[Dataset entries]
Content starts
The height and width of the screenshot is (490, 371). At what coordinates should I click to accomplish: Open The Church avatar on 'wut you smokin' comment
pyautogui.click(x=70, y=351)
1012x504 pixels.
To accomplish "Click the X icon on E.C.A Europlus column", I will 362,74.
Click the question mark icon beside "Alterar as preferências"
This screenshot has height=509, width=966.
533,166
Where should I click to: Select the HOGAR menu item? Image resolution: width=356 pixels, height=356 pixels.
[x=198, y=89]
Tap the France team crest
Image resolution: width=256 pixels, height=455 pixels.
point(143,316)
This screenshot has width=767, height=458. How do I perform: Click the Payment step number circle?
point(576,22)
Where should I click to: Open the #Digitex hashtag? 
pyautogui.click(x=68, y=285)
Content ends
Content starts
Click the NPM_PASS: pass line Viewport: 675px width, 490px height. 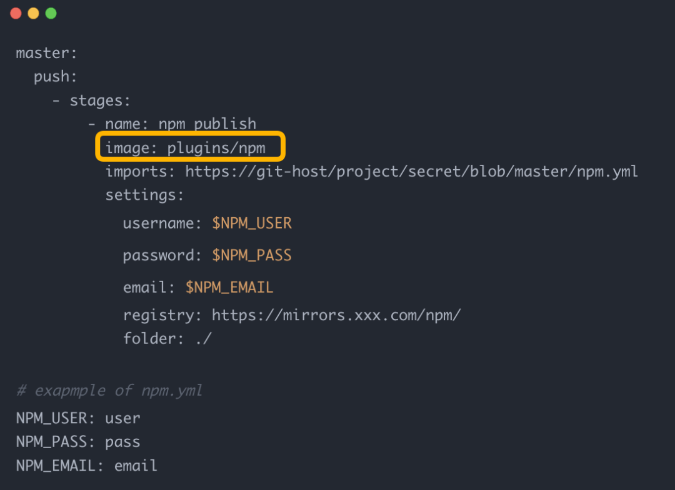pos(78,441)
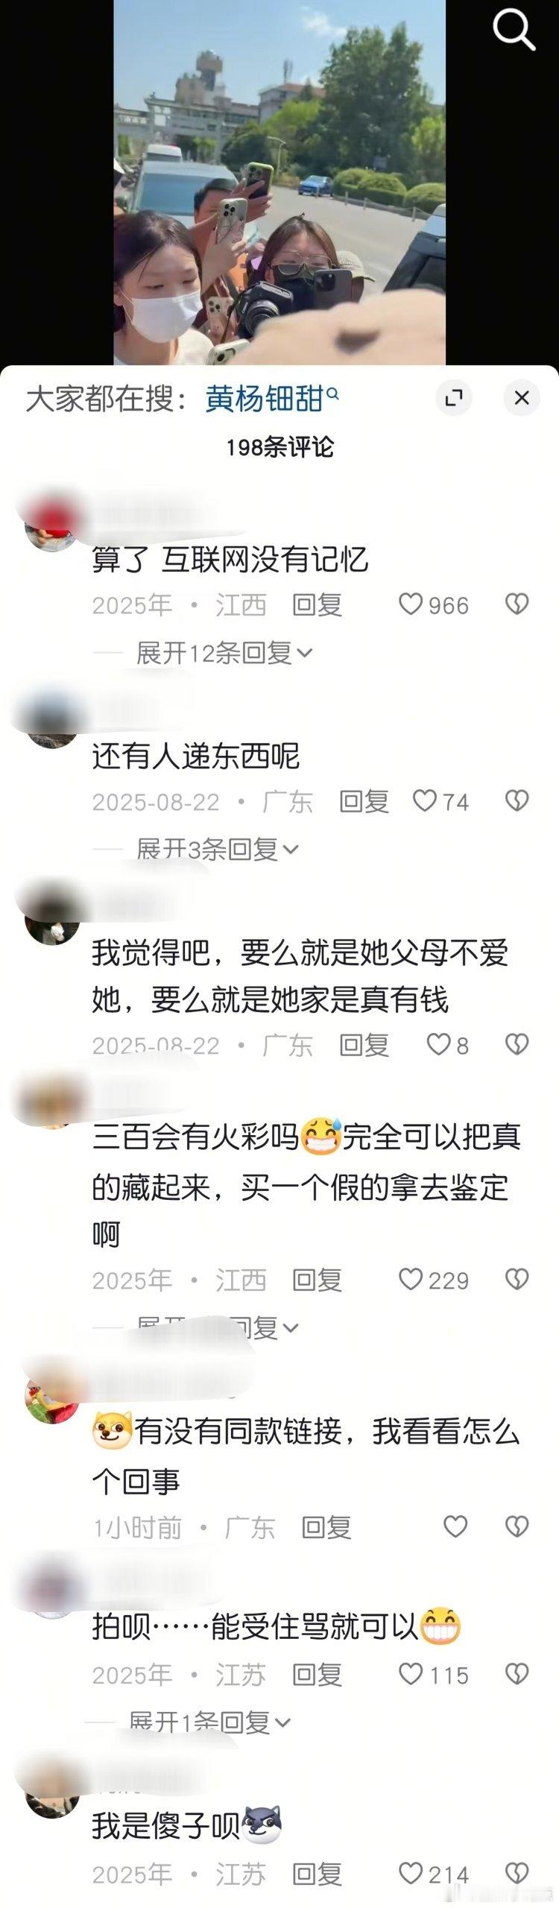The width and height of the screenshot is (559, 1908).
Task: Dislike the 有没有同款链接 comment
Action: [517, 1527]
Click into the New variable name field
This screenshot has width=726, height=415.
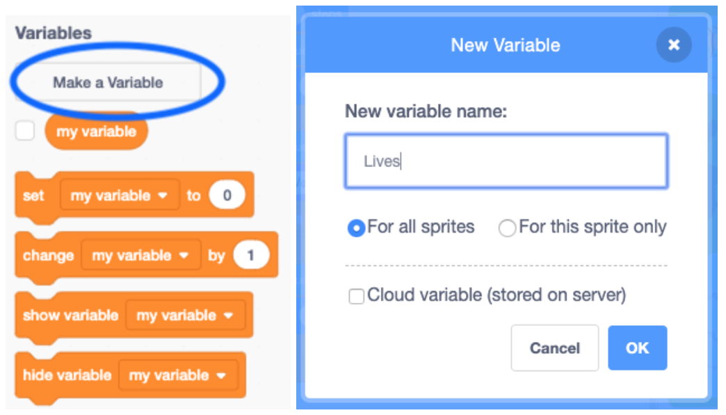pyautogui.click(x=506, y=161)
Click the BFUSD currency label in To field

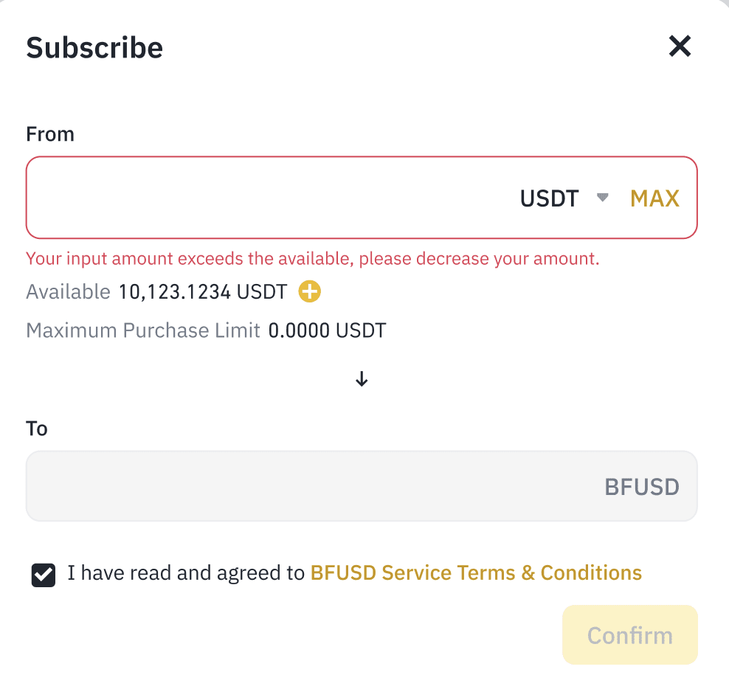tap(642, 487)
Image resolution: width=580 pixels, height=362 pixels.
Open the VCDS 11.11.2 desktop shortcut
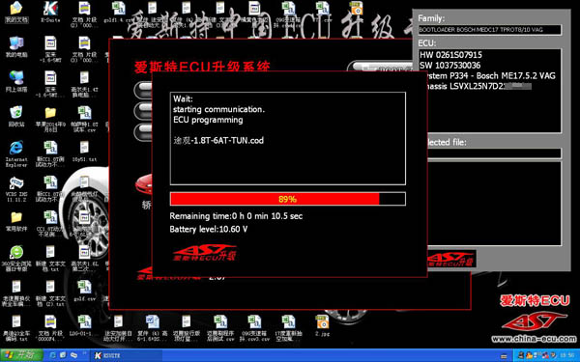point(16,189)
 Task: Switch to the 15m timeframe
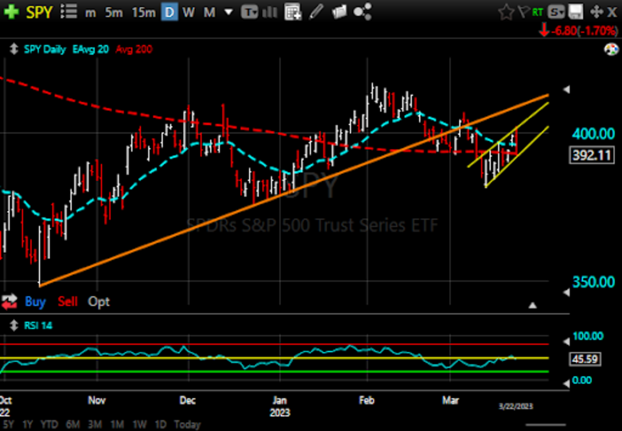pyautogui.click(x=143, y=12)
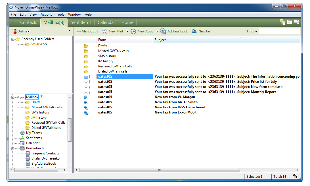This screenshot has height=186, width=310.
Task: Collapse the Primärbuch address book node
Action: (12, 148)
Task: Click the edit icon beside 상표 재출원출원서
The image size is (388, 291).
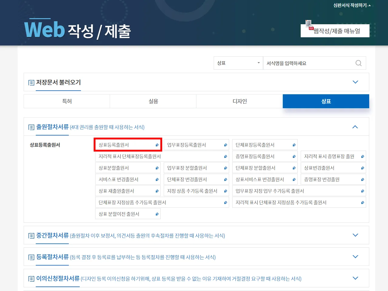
Content ends
• **The problem**: Each line above starting at the one holding "Click the BFUSD currency label in To field" and ending at the one holding "The image size is (388, 291)." should be set down exactly as it stands, both ends included, with no pictures.

• **Answer**:
Click the BFUSD currency label in To field

tap(642, 487)
Image resolution: width=580 pixels, height=362 pixels.
Open the VCDS 11.11.2 desktop shortcut
point(16,189)
 Task: Switch to the 15m timeframe
pyautogui.click(x=143, y=12)
This screenshot has height=186, width=310.
Task: Collapse the Primärbuch address book node
Action: (12, 148)
Task: Click the edit icon beside 상표 재출원출원서
The image size is (388, 291).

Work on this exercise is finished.